A l’échelle de la région Rhône-Alpes, nous constatons tout de même une réelle volonté de concertation de l’ensemble des parties représentées, l’ORAIDA en est une manifestation tout à fait explicite. Ensuite tout dépend toujours du point de vue, et de la situation vécue. Est-ce que la personne ou l’entourage d’une personne en perte d’autonomie partage exactement le même point de vue qu’un décideur, un professionnel de l’accompagnement ou un directeur associatif ? Certainement pas, l’échelle d’appréciation de l’efficacité et de la rapidité des changements n’est pas la même. C’est aussi pour cela qu’il est primordial de pouvoir échanger et prendre en compte les différents avis. Ici réside également l’un des impératifs de l’ORAIDA : autour d’une action innovante, organiser la controverse, débattre, recueillir les propos, les analyser, les augmenter, les comparer puis les restituer au plus grand nombre afin d’essaimer et promouvoir cette innovation partout en Rhône-Alpes et en France.
 
 
Que pensez-vous de la loi d’adaptation au vieillissement ?
 
À la lecture de la restitution des documents de concertation, nous sommes plutôt optimistes. Nous constatons aussi que les axes forts dégagés font déjà partie des préoccupations majeures des acteurs de l’accompagnement des personnes en perte d’autonomie. 

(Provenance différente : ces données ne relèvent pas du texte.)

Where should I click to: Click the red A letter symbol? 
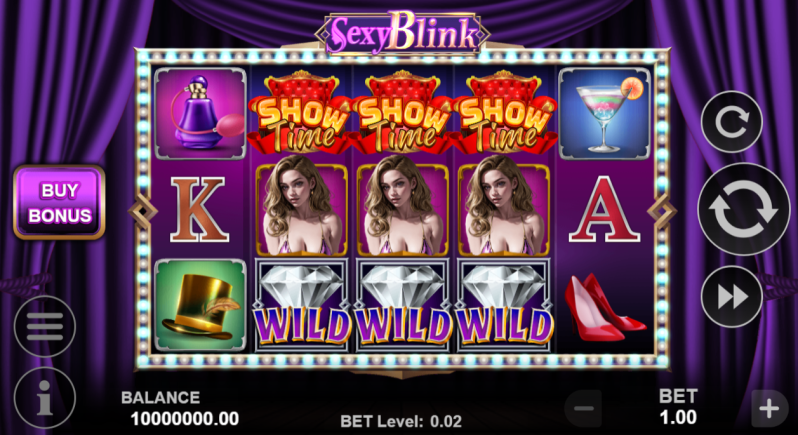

Que ce soit par le biais de l’ORAIDA ou de Crias Mieux Vivre, outre des thèmes déjà bien présents dans les esprits comme la prévention et l’aide aux aidants, cela fait maintenant plusieurs années que des sujets tels que l’adaptation de la société, la participation des personnes en perte d’autonomie à la vie de la Cité ou la prévention des maltraitances nous animent. Néanmoins, nous devons nous montrer vigilants sur plusieurs points : outre l’application concrète de ces bonnes intentions et recommandations, la cohésion des différents acteurs chargés de faire appliquer cette loi doit être totale. Nous le constatons ici chaque jour, les actions qui fonctionnent sont celles qui créent un consensus, qui témoignent d’une véritable volonté de coordination et de travail d’équipe.
De plus, l’aspect globalisant d’une loi ne doit pas pour autant avoir d’effet trop normatif des réalités de terrain, car d’un territoire à un autre, les logiques, histoires et données sociologiques peuvent fortement varier. Si cette loi veut réussir à atteindre ses objectifs, nous devrons veiller à ne pas faire de copier-coller et à bien prendre en compte les spécificités de chaque territoire.
Nous pouvons également regretter que certains axes semblent minorés dans ces textes, comme le soutien aux actions alternatives au logement « classiques » : outre le domicile, le logement-foyer et la résidence sous toutes ses formes. De nombreuses actions innovantes souvent très localisées et portées par de petits groupes se développent partout sur le territoire. Elles sont riches d’enseignement, porteuses d’un vivre ensemble et autrement, ce qu’il faut à notre avis reconnaître et encourager.
Enfin, tout comme une majorité d’acteurs du secteur, nous sommes relativement sceptiques quant aux moyens financiers alloués pour l’application de l’ensemble de ces démarches qui nous semblent plutôt insuffisants.